• _TASK DIRECTIONS_
Turn the listing from the line with "Image resolution: width=929" to the line with "point(338,307)" into a numbered list, skipping blank lines and leaving out the pictures.

• _EXTRACTED ENTRIES_
· · · · · · ·
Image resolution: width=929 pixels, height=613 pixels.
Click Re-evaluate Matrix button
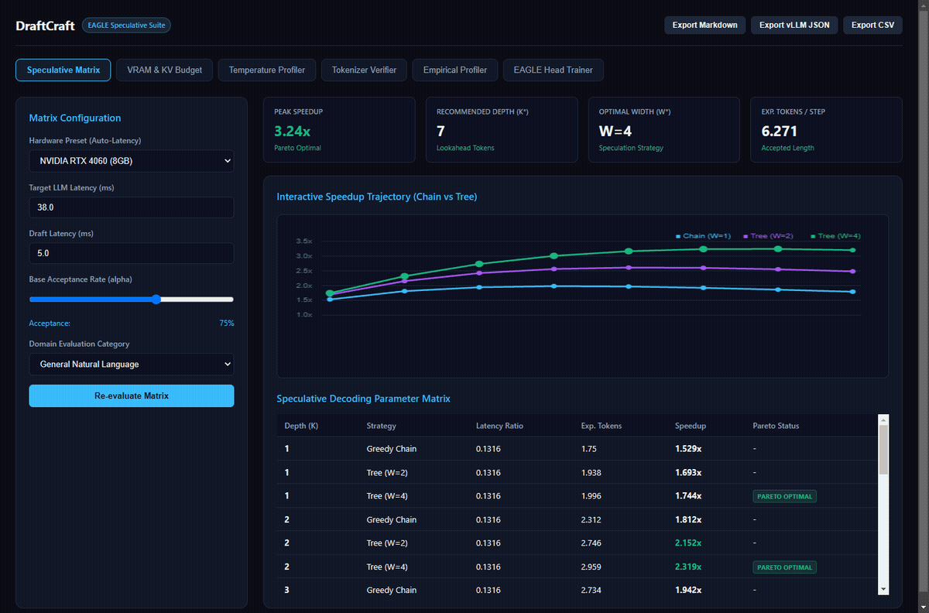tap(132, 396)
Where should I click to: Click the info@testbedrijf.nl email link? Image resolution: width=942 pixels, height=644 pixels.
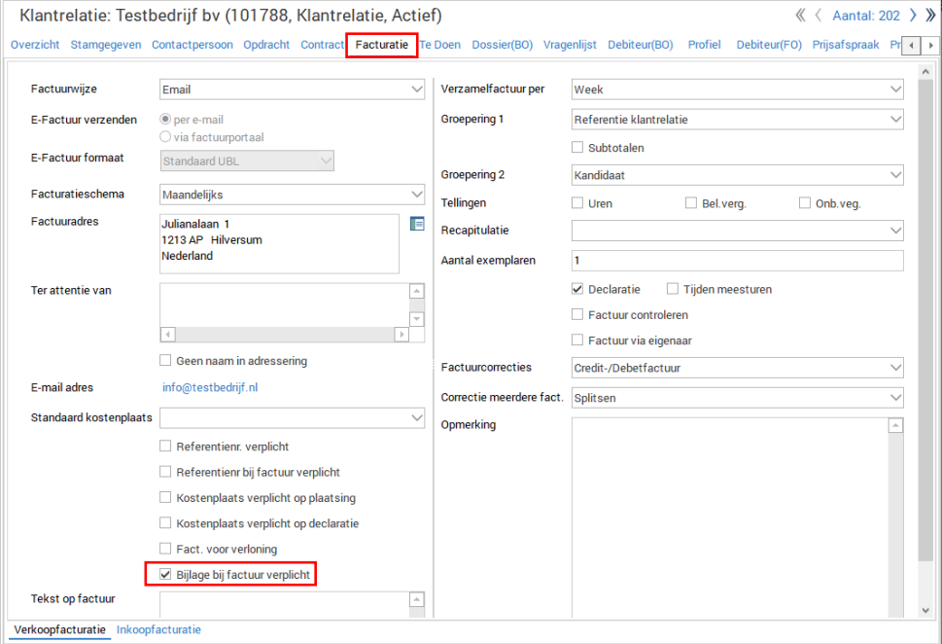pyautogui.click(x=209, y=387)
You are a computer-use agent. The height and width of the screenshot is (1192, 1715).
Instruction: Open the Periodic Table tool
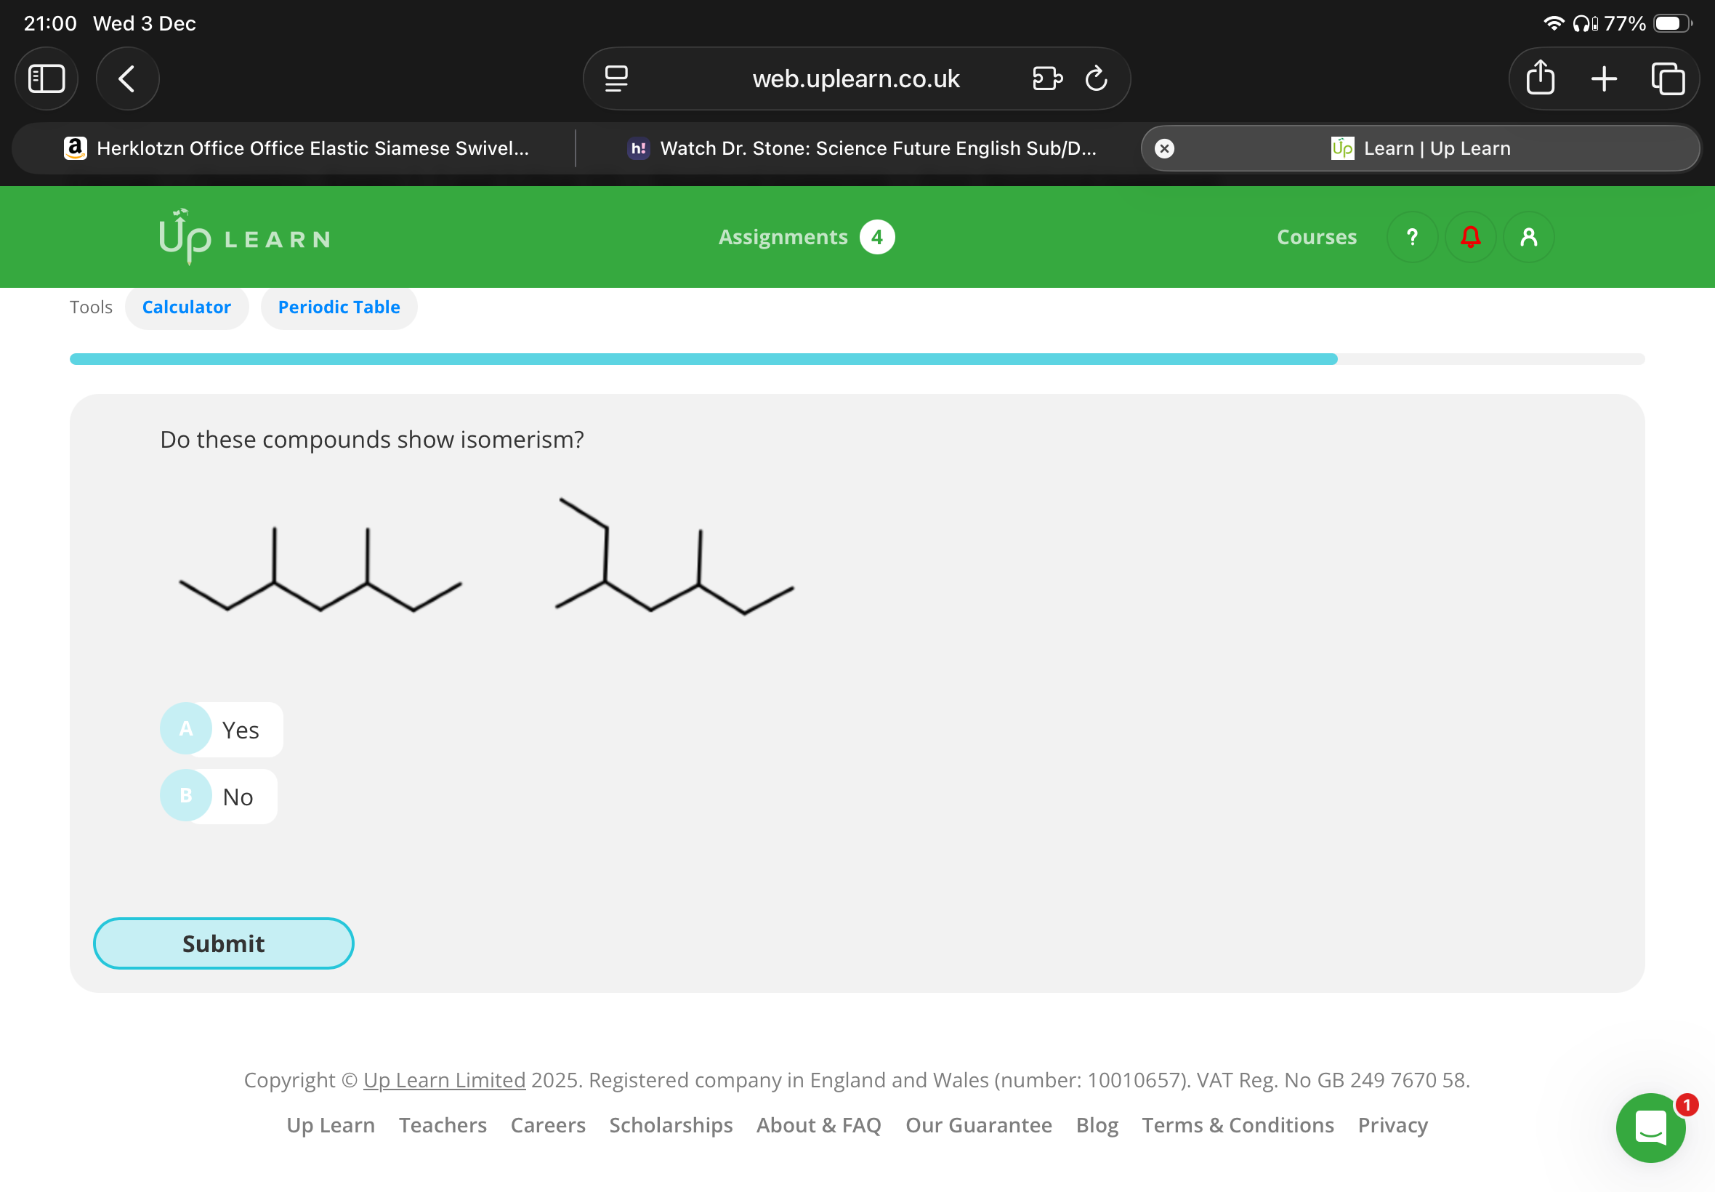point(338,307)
· · · · · · ·
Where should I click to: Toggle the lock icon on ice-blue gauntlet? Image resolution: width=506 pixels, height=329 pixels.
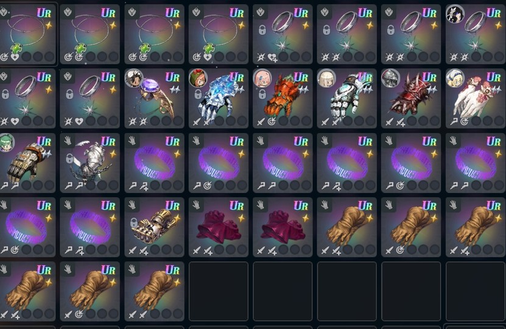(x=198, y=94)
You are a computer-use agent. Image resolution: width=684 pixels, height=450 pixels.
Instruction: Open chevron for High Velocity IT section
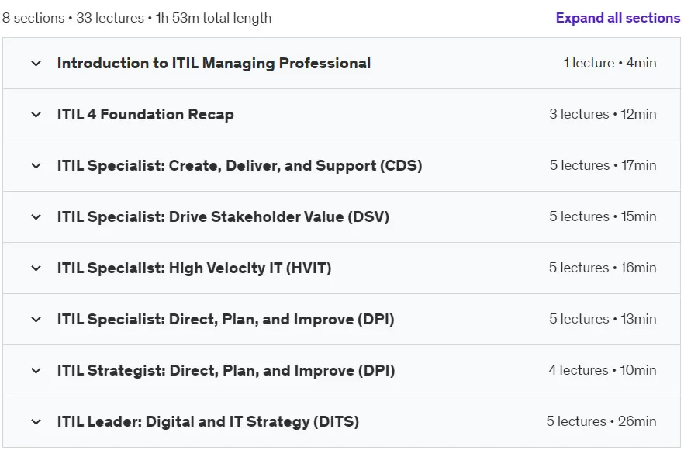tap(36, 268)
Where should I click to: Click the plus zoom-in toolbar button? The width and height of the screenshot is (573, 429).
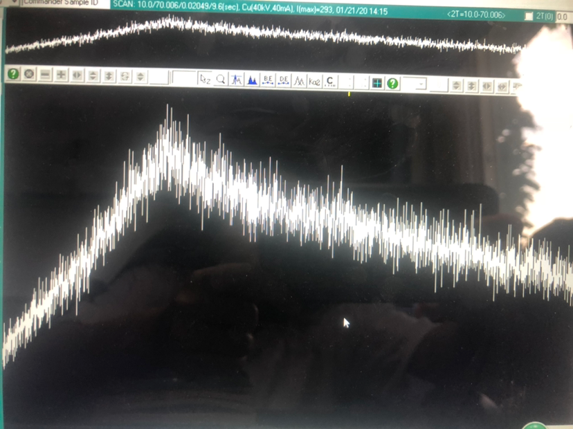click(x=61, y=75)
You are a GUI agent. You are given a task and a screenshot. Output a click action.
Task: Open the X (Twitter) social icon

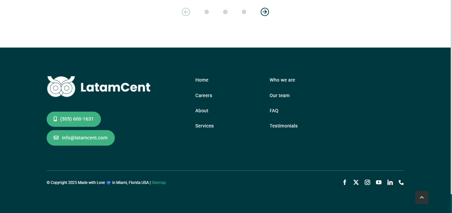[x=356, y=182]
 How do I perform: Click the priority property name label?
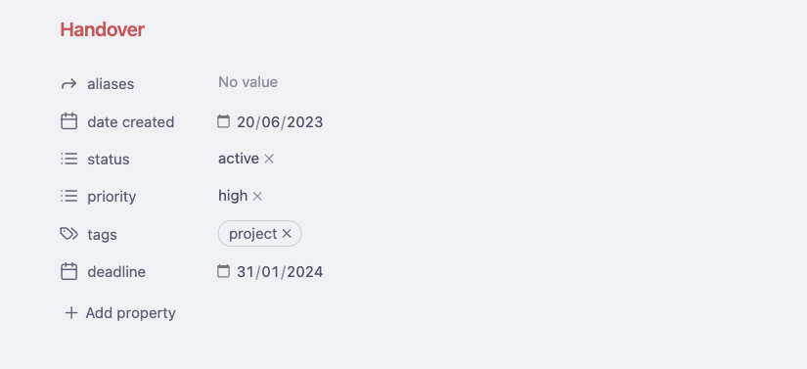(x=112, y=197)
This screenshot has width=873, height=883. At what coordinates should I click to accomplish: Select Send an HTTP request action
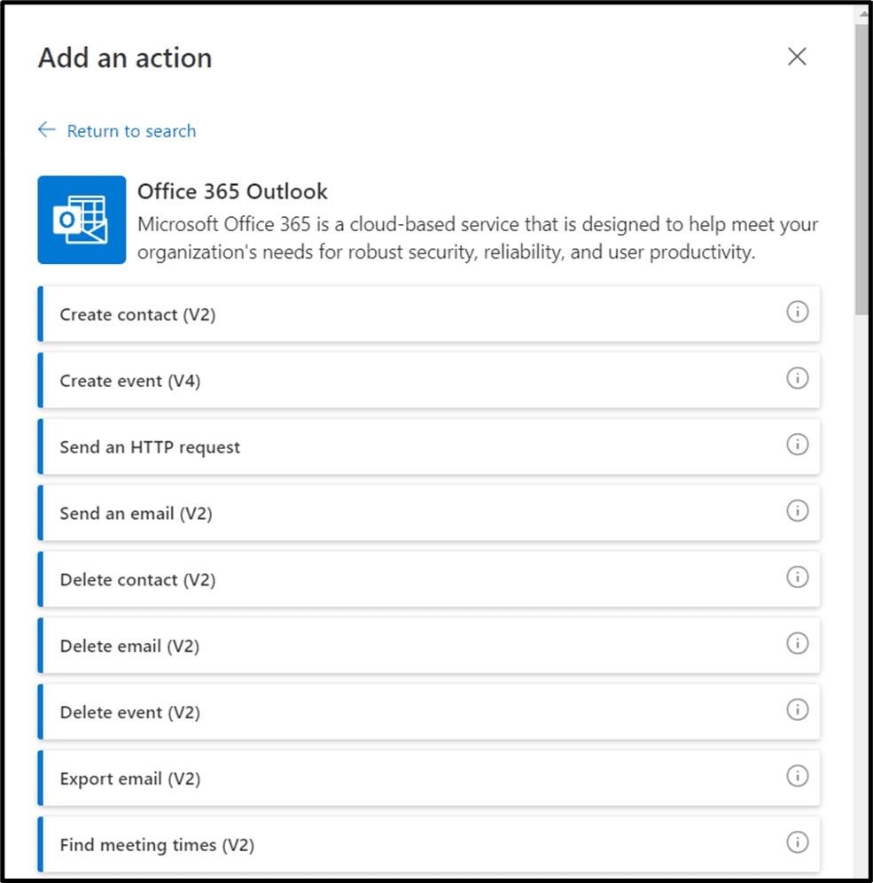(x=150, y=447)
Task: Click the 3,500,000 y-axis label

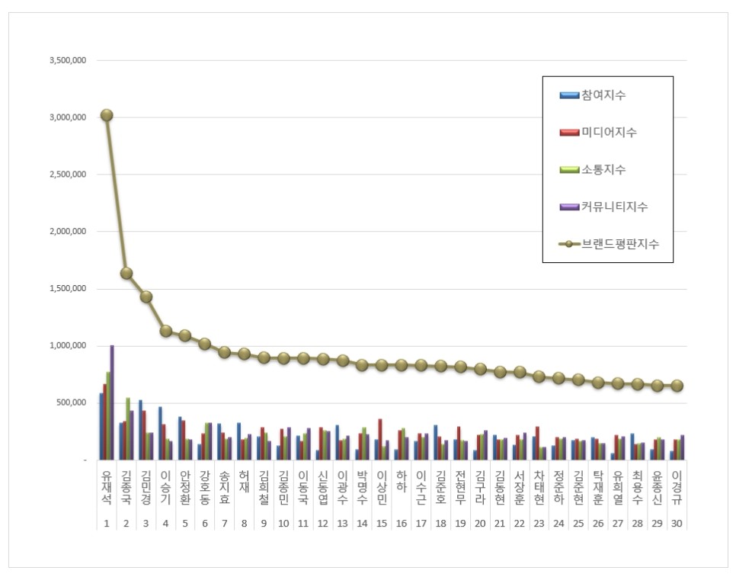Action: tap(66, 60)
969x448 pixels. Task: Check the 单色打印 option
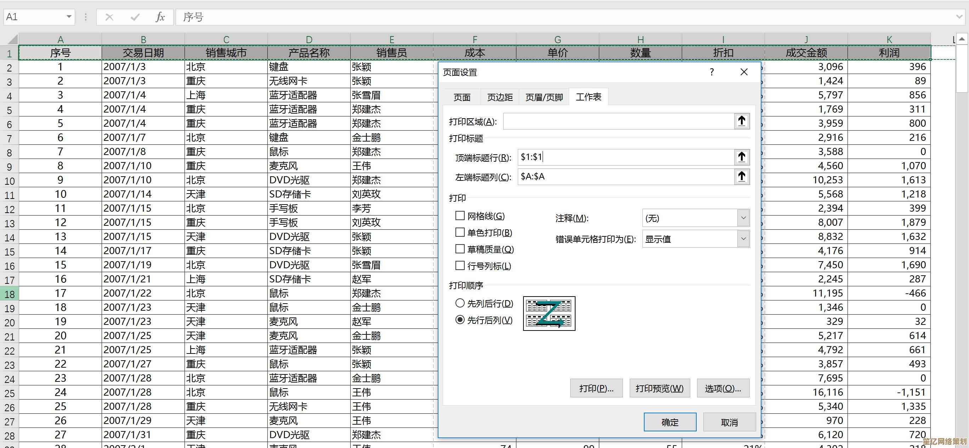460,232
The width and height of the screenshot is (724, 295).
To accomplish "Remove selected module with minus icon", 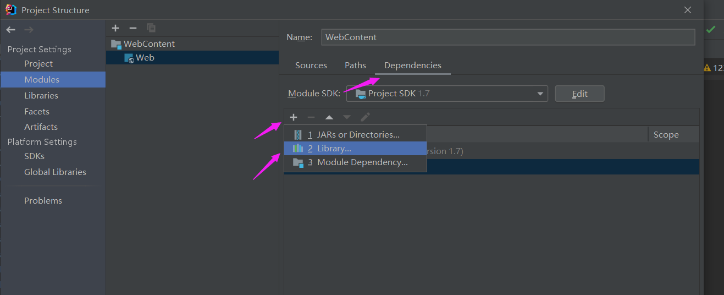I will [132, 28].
· · · · · · ·
• _EXPECTED ANSWER_
1. Image resolution: width=929 pixels, height=613 pixels.
2. Click Re-evaluate Matrix button
3. tap(132, 396)
4. Where should I click to: Click the info@testbedrijf.nl email link? Image resolution: width=942 pixels, height=644 pixels.
5. pyautogui.click(x=209, y=387)
6. You are a computer-use agent. The height and width of the screenshot is (1192, 1715).
7. Instruction: Open the Periodic Table tool
8. point(338,307)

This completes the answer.